Each line below should be written out exactly, with none skipped.

---------- MATERIAL FOR THIS TASK

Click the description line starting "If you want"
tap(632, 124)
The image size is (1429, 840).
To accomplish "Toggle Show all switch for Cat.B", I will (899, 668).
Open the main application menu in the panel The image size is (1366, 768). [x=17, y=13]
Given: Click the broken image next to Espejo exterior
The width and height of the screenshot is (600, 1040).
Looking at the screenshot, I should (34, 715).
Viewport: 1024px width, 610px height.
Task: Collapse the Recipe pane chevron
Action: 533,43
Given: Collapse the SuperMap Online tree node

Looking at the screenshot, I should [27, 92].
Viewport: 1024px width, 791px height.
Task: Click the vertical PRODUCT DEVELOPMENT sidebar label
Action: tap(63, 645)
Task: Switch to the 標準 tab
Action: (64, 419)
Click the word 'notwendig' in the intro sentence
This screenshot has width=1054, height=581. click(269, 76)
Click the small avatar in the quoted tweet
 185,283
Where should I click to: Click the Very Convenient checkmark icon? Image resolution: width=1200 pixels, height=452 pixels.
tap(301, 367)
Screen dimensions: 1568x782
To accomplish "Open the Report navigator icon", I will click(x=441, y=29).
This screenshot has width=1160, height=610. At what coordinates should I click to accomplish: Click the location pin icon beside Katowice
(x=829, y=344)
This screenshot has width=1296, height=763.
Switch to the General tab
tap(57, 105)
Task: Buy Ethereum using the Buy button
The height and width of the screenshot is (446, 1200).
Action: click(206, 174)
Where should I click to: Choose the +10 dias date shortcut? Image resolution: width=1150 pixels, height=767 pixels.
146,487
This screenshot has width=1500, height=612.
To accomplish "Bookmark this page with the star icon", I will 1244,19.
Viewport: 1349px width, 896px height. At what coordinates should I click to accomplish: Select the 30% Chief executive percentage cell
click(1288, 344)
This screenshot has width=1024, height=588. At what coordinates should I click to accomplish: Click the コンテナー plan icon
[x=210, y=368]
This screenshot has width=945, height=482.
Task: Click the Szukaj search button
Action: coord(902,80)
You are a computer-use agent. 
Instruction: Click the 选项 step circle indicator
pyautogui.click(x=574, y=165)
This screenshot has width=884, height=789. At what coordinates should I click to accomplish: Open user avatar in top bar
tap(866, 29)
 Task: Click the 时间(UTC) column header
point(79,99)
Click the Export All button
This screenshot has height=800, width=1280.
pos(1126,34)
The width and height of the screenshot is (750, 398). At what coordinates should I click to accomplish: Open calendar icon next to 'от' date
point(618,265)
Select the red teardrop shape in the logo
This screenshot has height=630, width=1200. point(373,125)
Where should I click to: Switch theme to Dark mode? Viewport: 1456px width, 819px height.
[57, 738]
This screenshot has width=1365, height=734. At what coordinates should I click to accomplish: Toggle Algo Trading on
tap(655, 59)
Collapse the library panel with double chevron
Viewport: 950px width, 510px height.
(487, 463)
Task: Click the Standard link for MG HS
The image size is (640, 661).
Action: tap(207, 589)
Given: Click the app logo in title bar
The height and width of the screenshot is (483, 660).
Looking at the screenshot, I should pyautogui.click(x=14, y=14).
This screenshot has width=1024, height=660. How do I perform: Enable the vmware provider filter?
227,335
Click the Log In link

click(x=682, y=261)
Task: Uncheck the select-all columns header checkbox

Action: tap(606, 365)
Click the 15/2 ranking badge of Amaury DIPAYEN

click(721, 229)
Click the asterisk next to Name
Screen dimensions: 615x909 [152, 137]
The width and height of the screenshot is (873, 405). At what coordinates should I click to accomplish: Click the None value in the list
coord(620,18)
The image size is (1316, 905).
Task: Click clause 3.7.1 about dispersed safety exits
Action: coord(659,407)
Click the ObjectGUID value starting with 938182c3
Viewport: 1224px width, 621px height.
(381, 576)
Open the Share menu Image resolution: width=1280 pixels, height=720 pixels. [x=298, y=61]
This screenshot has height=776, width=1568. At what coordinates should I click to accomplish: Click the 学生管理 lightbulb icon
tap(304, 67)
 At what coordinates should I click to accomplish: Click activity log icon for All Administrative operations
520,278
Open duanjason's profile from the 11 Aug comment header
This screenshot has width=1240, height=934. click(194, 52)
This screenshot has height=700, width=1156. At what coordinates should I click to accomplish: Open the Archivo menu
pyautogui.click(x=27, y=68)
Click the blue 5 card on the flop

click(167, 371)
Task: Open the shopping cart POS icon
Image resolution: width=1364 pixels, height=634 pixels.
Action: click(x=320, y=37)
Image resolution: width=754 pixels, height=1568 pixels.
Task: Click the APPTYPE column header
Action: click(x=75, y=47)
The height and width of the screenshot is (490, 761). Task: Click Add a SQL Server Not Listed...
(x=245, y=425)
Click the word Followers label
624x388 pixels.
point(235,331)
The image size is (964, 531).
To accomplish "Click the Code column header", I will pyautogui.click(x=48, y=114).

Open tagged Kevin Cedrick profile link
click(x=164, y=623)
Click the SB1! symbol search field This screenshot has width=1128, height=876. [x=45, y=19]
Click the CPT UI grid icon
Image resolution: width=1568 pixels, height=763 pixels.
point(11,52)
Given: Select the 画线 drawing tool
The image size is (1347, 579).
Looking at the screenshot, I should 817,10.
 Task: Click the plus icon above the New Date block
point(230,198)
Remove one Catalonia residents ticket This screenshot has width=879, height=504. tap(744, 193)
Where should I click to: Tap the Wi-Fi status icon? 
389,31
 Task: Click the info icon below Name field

--------------------

#### ANSWER SECTION
Click the description line starting "If you want"
tap(632, 124)
The image size is (1429, 840).
To accomplish "Toggle Show all switch for Cat.B", I will (899, 668).
Open the main application menu in the panel The image size is (1366, 768). [x=17, y=13]
Given: Click the broken image next to Espejo exterior
The width and height of the screenshot is (600, 1040).
Looking at the screenshot, I should (34, 715).
Viewport: 1024px width, 610px height.
Task: Collapse the Recipe pane chevron
Action: 533,43
Given: Collapse the SuperMap Online tree node

Looking at the screenshot, I should [27, 92].
Viewport: 1024px width, 791px height.
Task: Click the vertical PRODUCT DEVELOPMENT sidebar label
Action: tap(63, 645)
Task: Switch to the 標準 tab
Action: (64, 419)
Click the word 'notwendig' in the intro sentence
This screenshot has width=1054, height=581. click(269, 76)
Click the small avatar in the quoted tweet
 185,283
Where should I click to: Click the Very Convenient checkmark icon? Image resolution: width=1200 pixels, height=452 pixels.
tap(301, 367)
Screen dimensions: 1568x782
To accomplish "Open the Report navigator icon", I will click(x=441, y=29).
This screenshot has width=1160, height=610. At what coordinates should I click to accomplish: Click the location pin icon beside Katowice
(x=829, y=344)
This screenshot has width=1296, height=763.
Switch to the General tab
tap(57, 105)
Task: Buy Ethereum using the Buy button
The height and width of the screenshot is (446, 1200).
Action: click(206, 174)
Where should I click to: Choose the +10 dias date shortcut? Image resolution: width=1150 pixels, height=767 pixels.
146,487
This screenshot has width=1500, height=612.
To accomplish "Bookmark this page with the star icon", I will 1244,19.
Viewport: 1349px width, 896px height. At what coordinates should I click to accomplish: Select the 30% Chief executive percentage cell
click(1288, 344)
This screenshot has width=1024, height=588. At what coordinates should I click to accomplish: Click the コンテナー plan icon
[x=210, y=368]
This screenshot has width=945, height=482.
Task: Click the Szukaj search button
Action: coord(902,80)
You are a computer-use agent. 
Instruction: Click the 选项 step circle indicator
pyautogui.click(x=574, y=165)
This screenshot has width=884, height=789. At what coordinates should I click to accomplish: Open user avatar in top bar
tap(866, 29)
 Task: Click the 时间(UTC) column header
point(79,99)
Click the Export All button
This screenshot has height=800, width=1280.
pos(1126,34)
The width and height of the screenshot is (750, 398). At what coordinates should I click to accomplish: Open calendar icon next to 'от' date
point(618,265)
Select the red teardrop shape in the logo
This screenshot has height=630, width=1200. point(373,125)
Where should I click to: Switch theme to Dark mode? Viewport: 1456px width, 819px height.
[57, 738]
This screenshot has width=1365, height=734. At what coordinates should I click to accomplish: Toggle Algo Trading on
tap(655, 59)
Collapse the library panel with double chevron
Viewport: 950px width, 510px height.
(487, 463)
Task: Click the Standard link for MG HS
The image size is (640, 661).
Action: tap(207, 589)
Given: Click the app logo in title bar
The height and width of the screenshot is (483, 660).
Looking at the screenshot, I should pyautogui.click(x=14, y=14).
This screenshot has width=1024, height=660. How do I perform: Enable the vmware provider filter?
227,335
Click the Log In link

click(x=682, y=261)
Task: Uncheck the select-all columns header checkbox

Action: tap(606, 365)
Click the 15/2 ranking badge of Amaury DIPAYEN

click(721, 229)
Click the asterisk next to Name
Screen dimensions: 615x909 [152, 137]
The width and height of the screenshot is (873, 405). At what coordinates should I click to accomplish: Click the None value in the list
coord(620,18)
The image size is (1316, 905).
Task: Click clause 3.7.1 about dispersed safety exits
Action: coord(659,407)
Click the ObjectGUID value starting with 938182c3
Viewport: 1224px width, 621px height.
(381, 576)
Open the Share menu Image resolution: width=1280 pixels, height=720 pixels. [x=298, y=61]
This screenshot has height=776, width=1568. At what coordinates should I click to accomplish: Click the 学生管理 lightbulb icon
tap(304, 67)
 At what coordinates should I click to accomplish: Click activity log icon for All Administrative operations
520,278
Open duanjason's profile from the 11 Aug comment header
This screenshot has width=1240, height=934. click(194, 52)
This screenshot has height=700, width=1156. At what coordinates should I click to accomplish: Open the Archivo menu
pyautogui.click(x=27, y=68)
Click the blue 5 card on the flop

click(167, 371)
Task: Open the shopping cart POS icon
Image resolution: width=1364 pixels, height=634 pixels.
Action: click(x=320, y=37)
Image resolution: width=754 pixels, height=1568 pixels.
Task: Click the APPTYPE column header
Action: click(x=75, y=47)
The height and width of the screenshot is (490, 761). Task: Click Add a SQL Server Not Listed...
(x=245, y=425)
Click the word Followers label
624x388 pixels.
point(235,331)
The image size is (964, 531).
To accomplish "Click the Code column header", I will pyautogui.click(x=48, y=114).

Open tagged Kevin Cedrick profile link
click(x=164, y=623)
Click the SB1! symbol search field This screenshot has width=1128, height=876. [x=45, y=19]
Click the CPT UI grid icon
Image resolution: width=1568 pixels, height=763 pixels.
point(11,52)
Given: Select the 画线 drawing tool
The image size is (1347, 579).
Looking at the screenshot, I should 817,10.
 Task: Click the plus icon above the New Date block
point(230,198)
Remove one Catalonia residents ticket This screenshot has width=879, height=504. tap(744, 193)
Where should I click to: Tap the Wi-Fi status icon? 
389,31
 Task: Click the info icon below Name field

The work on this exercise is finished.